──────── DATA RECORDS ────────
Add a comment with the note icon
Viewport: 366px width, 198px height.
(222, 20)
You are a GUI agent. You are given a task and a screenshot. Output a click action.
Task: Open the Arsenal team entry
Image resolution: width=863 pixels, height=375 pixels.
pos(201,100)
────────
**WORK TO DO**.
Please lay out the entries as a Markdown table with the columns Number and Entry line, numbering each line in order and leaving out any blank lines.

**REPLY TO THE TASK**.
| Number | Entry line |
|---|---|
| 1 | Add a comment with the note icon |
| 2 | Viewport: 366px width, 198px height. |
| 3 | (222, 20) |
| 4 | You are a GUI agent. You are given a task and a screenshot. Output a click action. |
| 5 | Task: Open the Arsenal team entry |
| 6 | Image resolution: width=863 pixels, height=375 pixels. |
| 7 | pos(201,100) |